### WHAT IS EXPECTED
Could you write out the records exactly as they are given?

----

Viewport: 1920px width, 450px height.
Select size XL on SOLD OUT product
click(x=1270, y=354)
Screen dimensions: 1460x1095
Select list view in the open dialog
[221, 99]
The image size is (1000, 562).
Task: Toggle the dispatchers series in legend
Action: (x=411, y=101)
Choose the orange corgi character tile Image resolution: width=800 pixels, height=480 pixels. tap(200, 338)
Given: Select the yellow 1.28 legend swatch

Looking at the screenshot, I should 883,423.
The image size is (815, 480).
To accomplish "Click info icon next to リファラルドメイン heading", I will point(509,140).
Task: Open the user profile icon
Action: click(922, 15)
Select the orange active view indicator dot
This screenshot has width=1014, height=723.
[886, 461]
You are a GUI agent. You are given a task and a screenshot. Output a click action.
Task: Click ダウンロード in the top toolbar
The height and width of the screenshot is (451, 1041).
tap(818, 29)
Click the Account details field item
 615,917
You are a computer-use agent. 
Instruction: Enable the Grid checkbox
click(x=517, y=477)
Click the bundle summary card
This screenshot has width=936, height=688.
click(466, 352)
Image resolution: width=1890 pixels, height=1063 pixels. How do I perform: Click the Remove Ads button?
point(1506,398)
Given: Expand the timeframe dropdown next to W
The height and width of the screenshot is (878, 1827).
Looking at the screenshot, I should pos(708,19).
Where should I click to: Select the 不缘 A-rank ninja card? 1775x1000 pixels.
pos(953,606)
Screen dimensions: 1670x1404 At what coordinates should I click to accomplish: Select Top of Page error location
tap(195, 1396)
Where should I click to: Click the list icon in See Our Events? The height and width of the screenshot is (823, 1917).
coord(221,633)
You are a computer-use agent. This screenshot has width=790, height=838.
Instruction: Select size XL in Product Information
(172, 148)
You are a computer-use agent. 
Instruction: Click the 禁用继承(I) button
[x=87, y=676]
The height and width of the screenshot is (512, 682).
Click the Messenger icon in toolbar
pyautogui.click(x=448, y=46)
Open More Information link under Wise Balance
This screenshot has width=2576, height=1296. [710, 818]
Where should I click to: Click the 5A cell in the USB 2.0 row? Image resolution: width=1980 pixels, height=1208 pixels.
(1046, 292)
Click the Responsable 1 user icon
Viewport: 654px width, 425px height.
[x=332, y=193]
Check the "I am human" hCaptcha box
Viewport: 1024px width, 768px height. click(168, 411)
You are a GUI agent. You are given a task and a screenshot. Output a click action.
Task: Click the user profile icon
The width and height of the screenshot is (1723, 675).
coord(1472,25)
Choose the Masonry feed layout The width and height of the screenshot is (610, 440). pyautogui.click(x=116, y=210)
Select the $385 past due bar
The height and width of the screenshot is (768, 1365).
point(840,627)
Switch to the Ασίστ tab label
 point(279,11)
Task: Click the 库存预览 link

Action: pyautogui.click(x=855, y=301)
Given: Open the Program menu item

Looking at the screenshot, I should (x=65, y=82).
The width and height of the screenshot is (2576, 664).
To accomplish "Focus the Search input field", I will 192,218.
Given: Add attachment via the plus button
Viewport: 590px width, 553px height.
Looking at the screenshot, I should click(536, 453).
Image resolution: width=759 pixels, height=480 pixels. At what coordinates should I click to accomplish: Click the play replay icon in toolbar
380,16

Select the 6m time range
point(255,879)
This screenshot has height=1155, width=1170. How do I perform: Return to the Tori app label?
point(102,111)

----

### REPLY
Viewport: 1920px width, 450px height.
Select size XL on SOLD OUT product
click(x=1270, y=354)
Screen dimensions: 1460x1095
Select list view in the open dialog
[221, 99]
The image size is (1000, 562).
Task: Toggle the dispatchers series in legend
Action: (x=411, y=101)
Choose the orange corgi character tile Image resolution: width=800 pixels, height=480 pixels. tap(200, 338)
Given: Select the yellow 1.28 legend swatch

Looking at the screenshot, I should 883,423.
The image size is (815, 480).
To accomplish "Click info icon next to リファラルドメイン heading", I will point(509,140).
Task: Open the user profile icon
Action: click(922, 15)
Select the orange active view indicator dot
This screenshot has width=1014, height=723.
[886, 461]
You are a GUI agent. You are given a task and a screenshot. Output a click action.
Task: Click ダウンロード in the top toolbar
The height and width of the screenshot is (451, 1041).
tap(818, 29)
Click the Account details field item
 615,917
You are a computer-use agent. 
Instruction: Enable the Grid checkbox
click(x=517, y=477)
Click the bundle summary card
This screenshot has width=936, height=688.
click(466, 352)
Image resolution: width=1890 pixels, height=1063 pixels. How do I perform: Click the Remove Ads button?
point(1506,398)
Given: Expand the timeframe dropdown next to W
The height and width of the screenshot is (878, 1827).
Looking at the screenshot, I should pos(708,19).
Where should I click to: Select the 不缘 A-rank ninja card? 1775x1000 pixels.
pos(953,606)
Screen dimensions: 1670x1404 At what coordinates should I click to accomplish: Select Top of Page error location
tap(195, 1396)
Where should I click to: Click the list icon in See Our Events? The height and width of the screenshot is (823, 1917).
coord(221,633)
You are a computer-use agent. This screenshot has width=790, height=838.
Instruction: Select size XL in Product Information
(172, 148)
You are a computer-use agent. 
Instruction: Click the 禁用继承(I) button
[x=87, y=676]
The height and width of the screenshot is (512, 682).
Click the Messenger icon in toolbar
pyautogui.click(x=448, y=46)
Open More Information link under Wise Balance
This screenshot has width=2576, height=1296. [710, 818]
Where should I click to: Click the 5A cell in the USB 2.0 row? Image resolution: width=1980 pixels, height=1208 pixels.
(1046, 292)
Click the Responsable 1 user icon
Viewport: 654px width, 425px height.
[x=332, y=193]
Check the "I am human" hCaptcha box
Viewport: 1024px width, 768px height. click(168, 411)
You are a GUI agent. You are given a task and a screenshot. Output a click action.
Task: Click the user profile icon
The width and height of the screenshot is (1723, 675).
coord(1472,25)
Choose the Masonry feed layout The width and height of the screenshot is (610, 440). pyautogui.click(x=116, y=210)
Select the $385 past due bar
The height and width of the screenshot is (768, 1365).
point(840,627)
Switch to the Ασίστ tab label
 point(279,11)
Task: Click the 库存预览 link

Action: pyautogui.click(x=855, y=301)
Given: Open the Program menu item

Looking at the screenshot, I should (x=65, y=82).
The width and height of the screenshot is (2576, 664).
To accomplish "Focus the Search input field", I will 192,218.
Given: Add attachment via the plus button
Viewport: 590px width, 553px height.
Looking at the screenshot, I should click(536, 453).
Image resolution: width=759 pixels, height=480 pixels. At what coordinates should I click to accomplish: Click the play replay icon in toolbar
380,16

Select the 6m time range
point(255,879)
This screenshot has height=1155, width=1170. How do I perform: Return to the Tori app label?
point(102,111)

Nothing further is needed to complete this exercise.